**WHAT THE TASK REQUIRES**. From the listing below, pull out every line that contains the word "pixels" and copy each one unchanged. Treat uppercase and lowercase as different.

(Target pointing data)
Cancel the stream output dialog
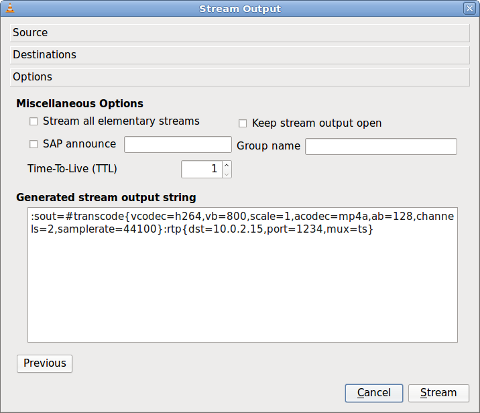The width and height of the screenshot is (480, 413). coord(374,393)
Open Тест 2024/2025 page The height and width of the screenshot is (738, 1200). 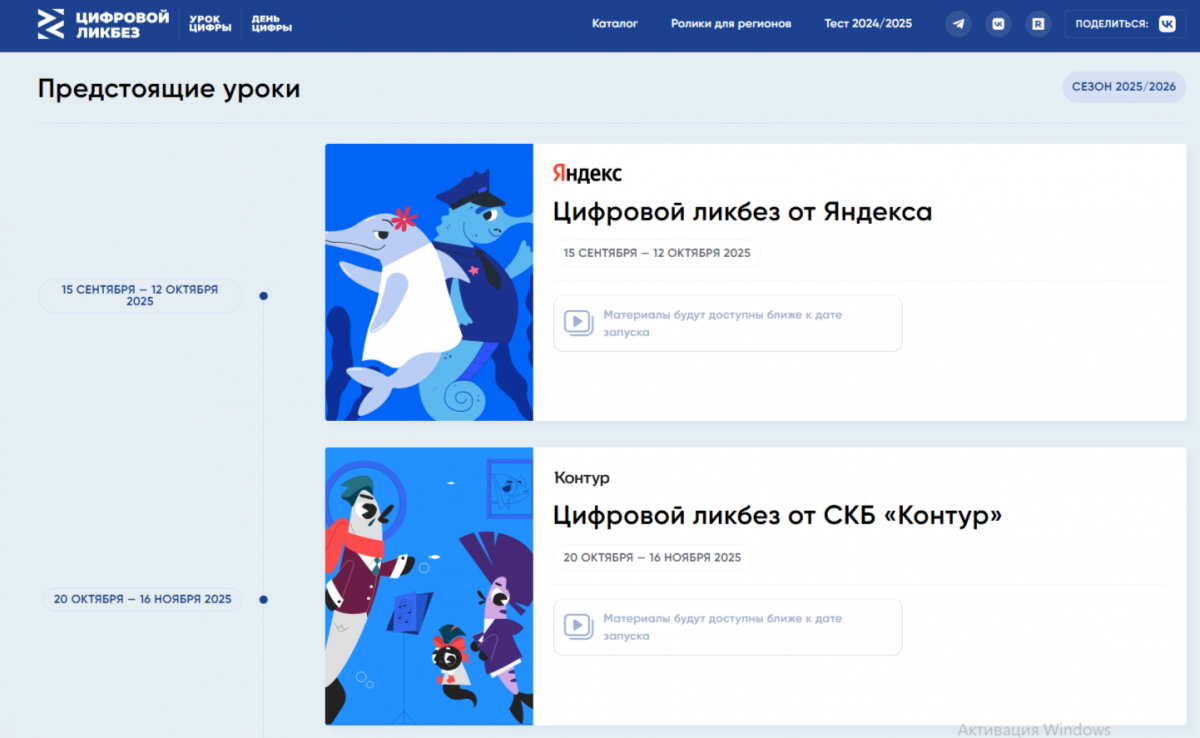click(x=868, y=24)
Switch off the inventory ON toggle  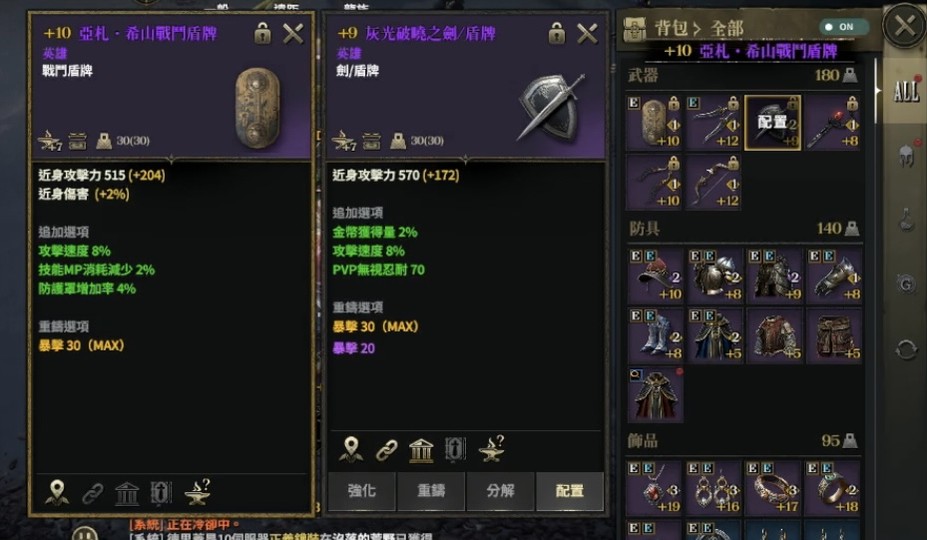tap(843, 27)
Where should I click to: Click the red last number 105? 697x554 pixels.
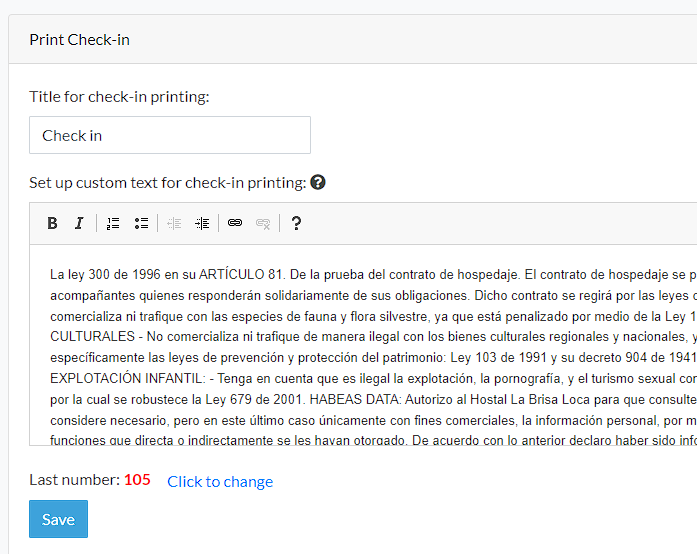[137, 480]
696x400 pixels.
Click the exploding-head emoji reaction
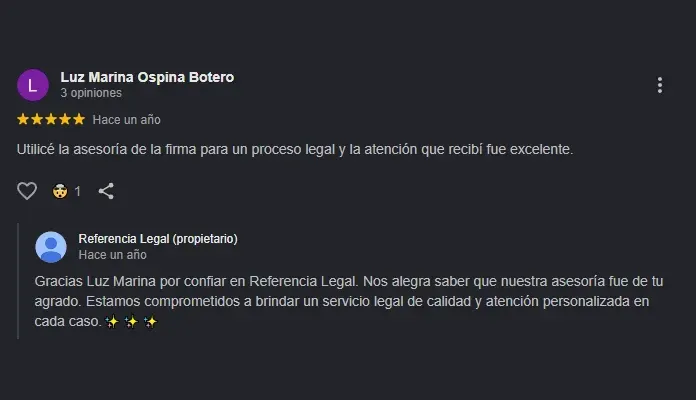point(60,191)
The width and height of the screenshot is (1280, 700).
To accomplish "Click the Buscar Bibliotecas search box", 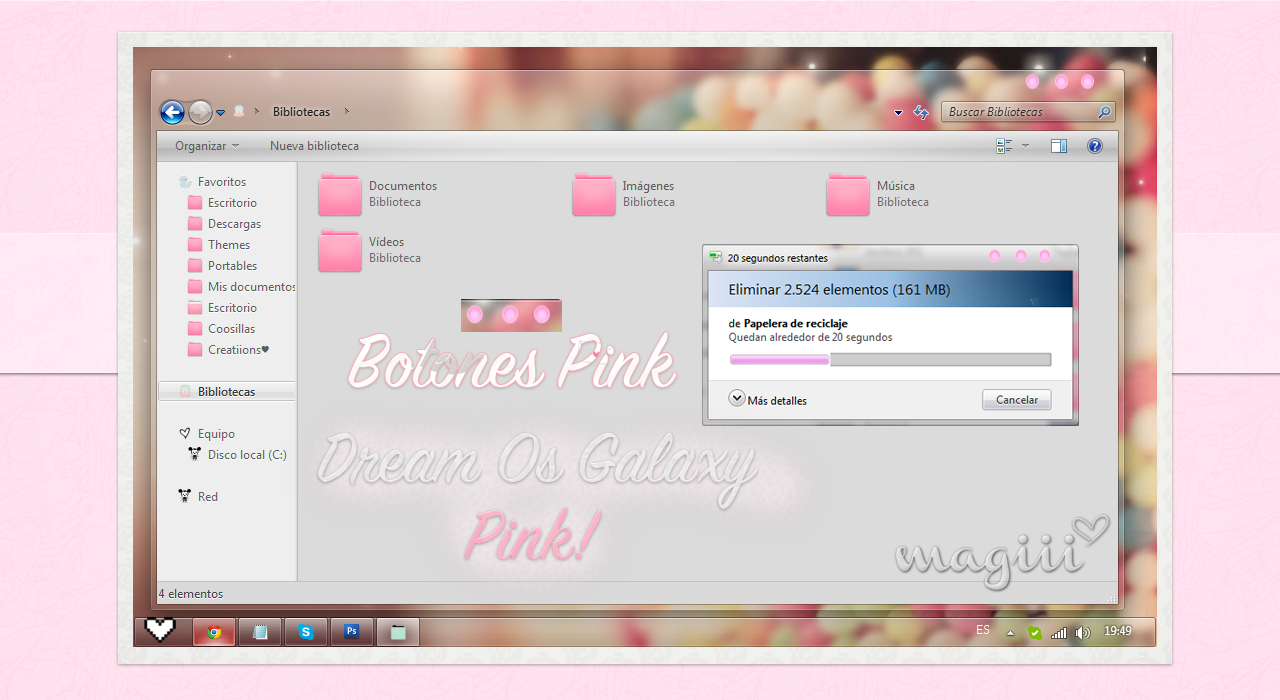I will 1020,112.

**RESULT FOR THIS EXERCISE**.
Where should I click to: Click the red last number 105? 697x554 pixels.
696x400 pixels.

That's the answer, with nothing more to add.